8. X-Cops – February 20th, 2000

You got your “X-Files” TV show. You got your “Cops” TV show. Why not combine the two?

In another example of the show’s versatility, Mulder and Scully are tracking down a disturbance in a neighborhood and they have the “Cops” camera crew riding along with them. It’s a fun idea and executed really well, right down to the “Bad Boys, Bad Boys” theme song off the top. Having Scully annoyed and generally unhappy with the idea of being followed around by a camera crew is great and also realistic, considering the types of cases M&S work on and how it would look to the public. While it may not the best the best plot the show ever had, the outstanding execution of the idea really leads you to feel like you are watching an episode of “Cops” and just happen to stumble upon this bizarre case that these two FBI agents are pursuing.

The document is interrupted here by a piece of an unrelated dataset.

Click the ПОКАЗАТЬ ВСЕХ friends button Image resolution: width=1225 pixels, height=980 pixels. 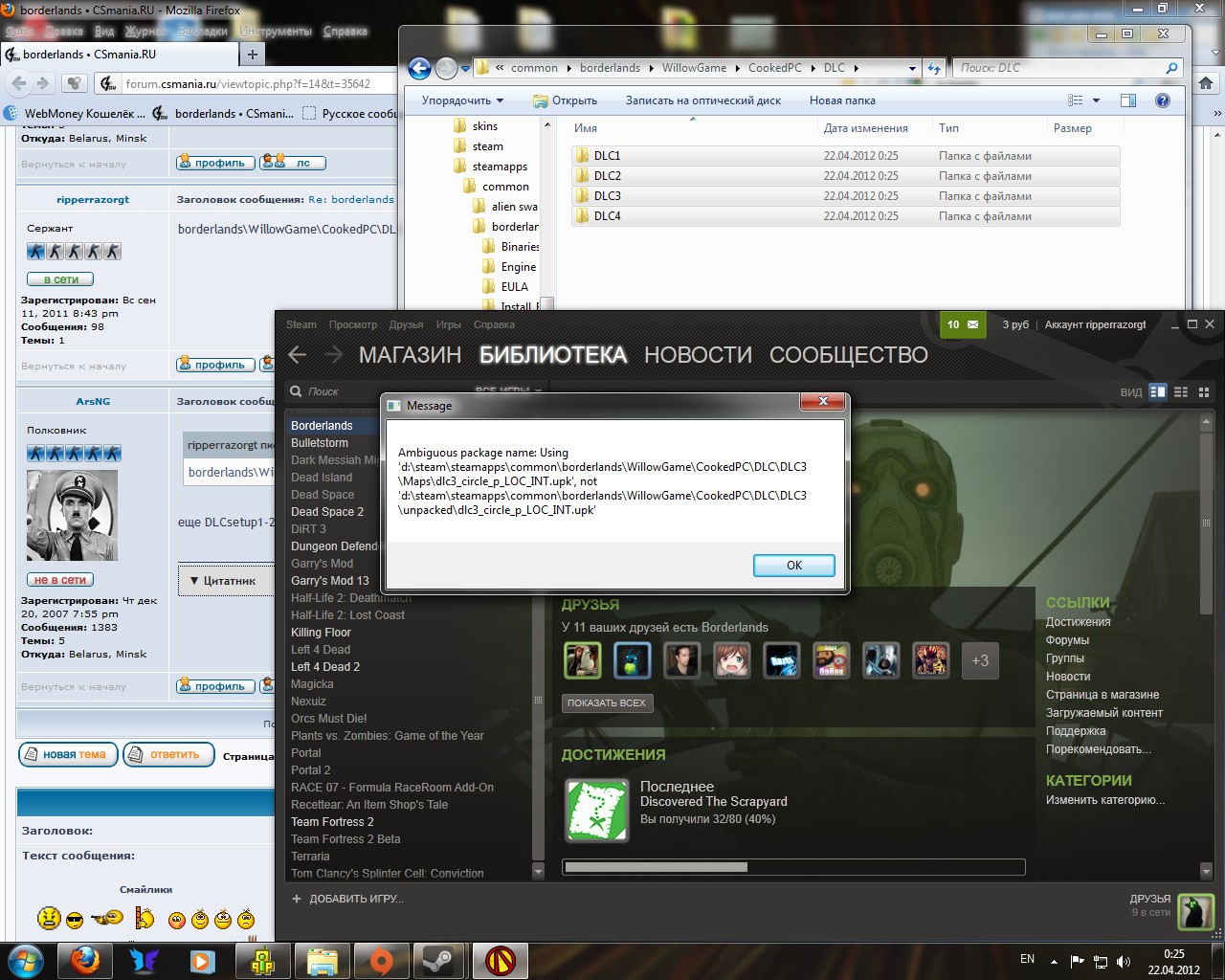click(606, 702)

7. Je Souhaite – May 14th, 2000

If you had 3 wishes, what would they be?

A female genie is accidentally discovered and grants the finder their 3 wishes. Problem is, you better be specific in what you want or you might not get what you had in mind. Definitely one of the lighter episodes of season 7, but done extremely well and has many good moments in it with some pretty funny visuals and ideas. A young Will Sasso is one of the guest stars, and Scully’s pure excitement with what she had thought was a massive scientific breakthrough is fun to watch.

Scully smile alert!

6. Brand-X – April 16th, 2000

If you have an aversion to bugs, this might not be the episode for you.

In what might as well be an anti-smoking campaign, a massive tobacco company had engineered a new kind of cigarette that was inadvertently lethal to all their test subjects, save one: Jigsaw. (Well, the ACTOR that played Jigsaw in the SAW movies.) The company is trying to cover it up, and that’s when the mysterious deaths and tobacco beetles start to arrive.

Cue Mulder and Scully.

There are some pretty gruesome/super cool visuals in this one, and Tobin Bell is perfect for the role of the smoker who just doesn’t seem to give a care about anything save getting his free smokes.

5. Theef – March 12th, 2000

A man seeks revenge on the doctor he thinks is responsible for the death of his daughter – using voo-doo dolls.

It may sound like a hokey concept, and one you would have thought the show would have tackled much earlier in the series, but it was executed very well and is a pretty solid episode. The man cast as the father is very convincing, and his use of “folk magic” or hexes is quite effective. A sequence involving a microwave is particularly spooky.

You may recognize the doctor as good ‘ol reliable Bill Buchanan from “24”.

4. Sein Und Zeit – February 6th, 2000

Pheeeeeew. This is a big one for Mulder.

After getting involved in an investigation regarding the mysterious disappearance of a little girl that was apparently kidnapped from her home, Mulder begins to personalize this case and relate it to the disappearance of his sister. What we’ve apparently been told all these years regarding her fate would appear to be still untrue, as an unsolved truth is still out there. Mulder’s mother tries to get a hold of him to tell him something, but then apparently commits suicide; leaving Mulder to wonder what it is was she was trying to tell him. This sudden tragedy only further deepens Fox’s desire to get to the bottom of what really happened and the true fate of his sister. This episode has a very serious tone to it, and is definitely some of the better work from season 7.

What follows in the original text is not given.